I also posted the multisig paper on IACR, available here. I have posted it on my github here, and I have a meta-thread going to collect all review and copy-editing changes as they come up, see here. After we select a journal and send it out for peer review, I'll post any information from that process that I can in that issue, or in a similar issue.

I also continued my churn analysis; under a certain null hypothesis, it looks like ring sizes around 19 or 20 are unnecessarily large for transction histories to be concretely indistinguishable with only 3 churns. The write-up for this is in-progress (not quite ready for sharing). Under this hypothesis, using Chebyshev's inequality, we obtain a rough bound: for d churns and ring size r, with a probability of q of "de-fungible-izing" a transaction spending a tagged or poison output, with the attacker being the true spender or knowing the identity of the true spender of proportion p of the blockchain, transactions are (approximately) concretely indistinguishable up to this probability q if p*q*r^d > 1. The Chebyshev inequality is notoriously a *very weak bound.* For example, if the attacker controls half the blockchain and we want the probability of q to be smaller than 10^-6 (i.e.\ one in a million tagged transactions are identified) then Chebyshev's says we need r^d > 2*10^6. For a ring size of 20, this means d = 5 churns. However, as I mentioned above, the practical number for d is closer to 3 for a ring size of 20.

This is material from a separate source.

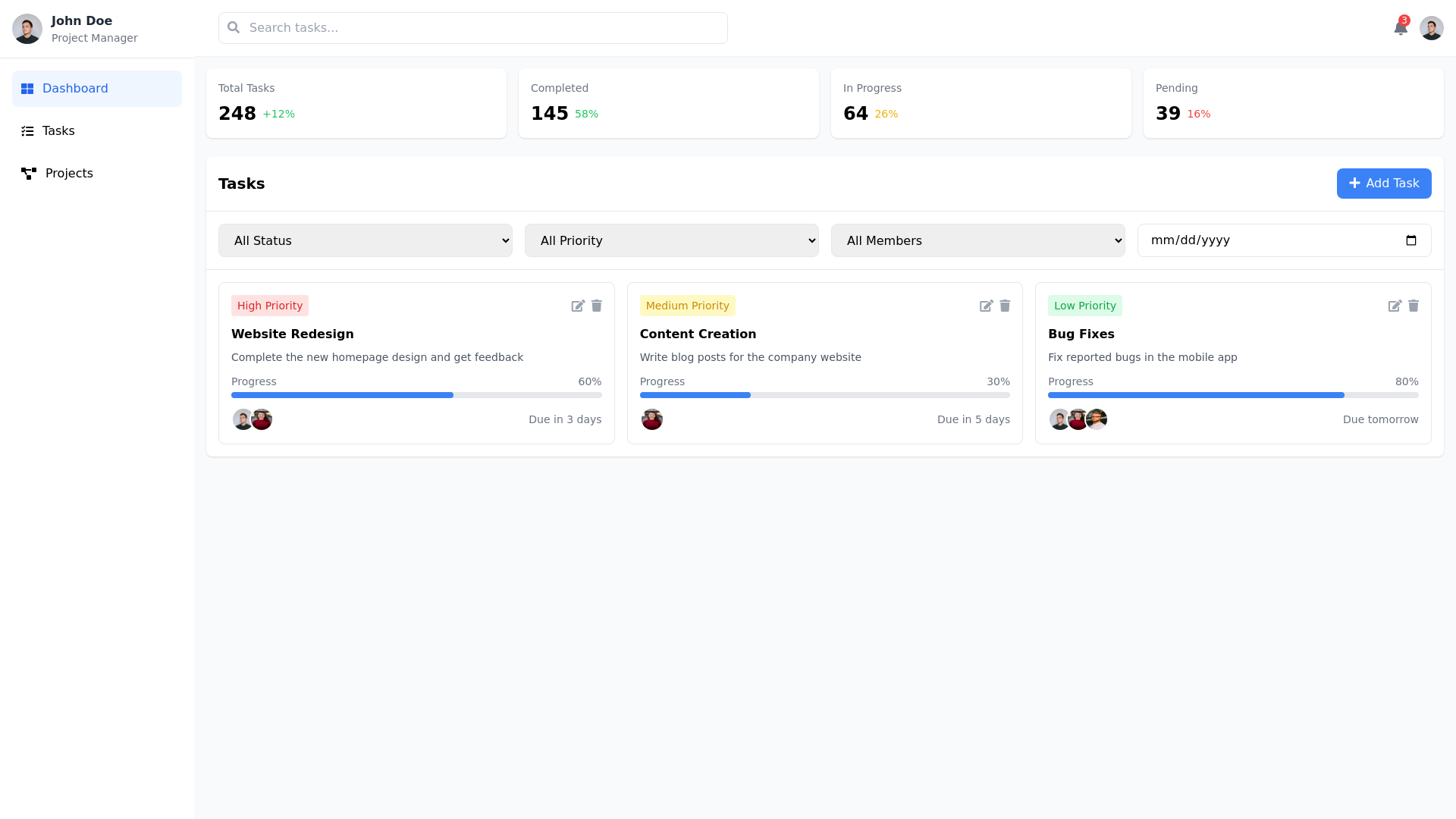Open notifications via the bell icon
The height and width of the screenshot is (819, 1456).
tap(1401, 27)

My churn analysis ended up extending to a game-theoretic formalization of the fungibility of a digital currency, which informally goes like this. Alice and Bob are two PPT algorithms with access to some non-empty wallets. Alice sends Bob a single transaction, whose outputs are "tagged." Bob selects a random bit b and is granted full access to the digital currency network for up to q blocks. Bob then sends Alice m new transactions, whose outputs are "deposits." Alice then outputs a bit b'. The bit b indicates whether Bob shall try to include at least one tagged output in at least one deposit, and the bit b' indicates Alice's guess at the value of b. Alice wins if b = b'. If for any ppt Alice, for any ppt Bob, Alice has a probability of success at most negligibly greater than 1/2, we say the protocol is (q, m)-fungible.

I also got horribly sick in the middle of the month, and I've been sort of inactive as a consequence. I hope that getting the IACR paper out the door and developing some concrete approaches to churn and fungibility is satisfactory for the community. I have been reviewing the DLSAG paper by Sarang and I have started writing up a paper whose title is already known: "Spender-ambiguous cross-chain atomic swaps of confidential assets." This involves formalizing threshold ring confidential transactions (thring confidential transactions?) using dual output ring signatures being described by Sarang.

I want to once again express my gratitude to the Monero community. My work so far at MRL has been extremely rewarding to me, both personally and professionally; I hope my work on multisignature can bring confidence to the community about the security of their funds, and I hope I can continue to contribute valuably to the Monero community.